FDA Draft Guidance Describes FDA’s Current Thinking on Evaluating Analytical Similarity for Biosimilar Products

Last week, FDA issued its latest draft guidance on biosimilar products and implementation of the BPCIA.  The draft guidance, titled Statistical Approaches to Evaluate Analytical Similarity, “describes the type[s] of information a sponsor of a proposed biosimilar product should obtain” to support a showing of analytical similarity to a licensed reference product biologic, specifically: (1) “the structural/physicochemical and functional attributes of the reference product,” (2) “how that information is used in the development of an analytical similarity assessment plan for the proposed biosimilar,” and (3) “the statistical approaches recommended for evaluating analytical similarity.”  FDA describes the draft guidance as a “companion document” to FDA’s previous guidance, Quality Considerations in Demonstrating Biosimilarity of a Therapeutic Protein Product to a Reference Product.
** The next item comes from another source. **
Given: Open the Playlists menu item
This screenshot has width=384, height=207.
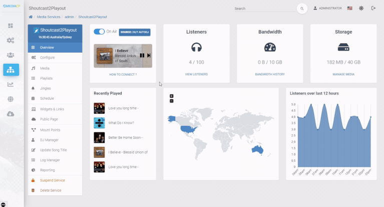Looking at the screenshot, I should 46,78.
The Draft Guidance recommends a three-step, risk-based approach to analytically identifying and assessing important quality attributes of a proposed biosimilar product:

  1. Determine “the quality attributes that characterize the reference product in terms of its structural/physicochemical and functional properties.”
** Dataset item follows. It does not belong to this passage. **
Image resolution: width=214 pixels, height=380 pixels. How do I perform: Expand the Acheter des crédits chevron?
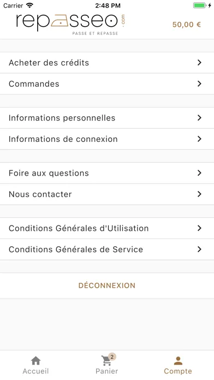click(x=199, y=63)
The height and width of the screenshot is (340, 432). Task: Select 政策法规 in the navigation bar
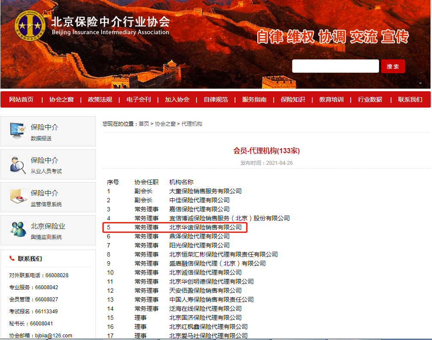(100, 99)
  2. Rank the identified quality attributes “according to their risk of potential clinical impact,” by considering the impact of each attribute on clinical activity, pharmacokinetic/pharmacodynamics profiles, safety profiles, immunogenicity profiles, and the degree of uncertainty around the clinical impact of each attribute.
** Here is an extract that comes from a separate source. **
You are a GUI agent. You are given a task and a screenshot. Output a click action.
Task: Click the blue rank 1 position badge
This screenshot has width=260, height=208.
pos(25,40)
  3. Evaluate the attributes/assays according to one of three tiers of statistical approaches (equivalence testing, quality ranges, or visual comparisons) selected based on the risk-ranking of the attribute and additional factors such as the level at which an attribute is present.

Comments and suggestions on the draft guidance are due by November 21, 2017, and can be submitted electronically online.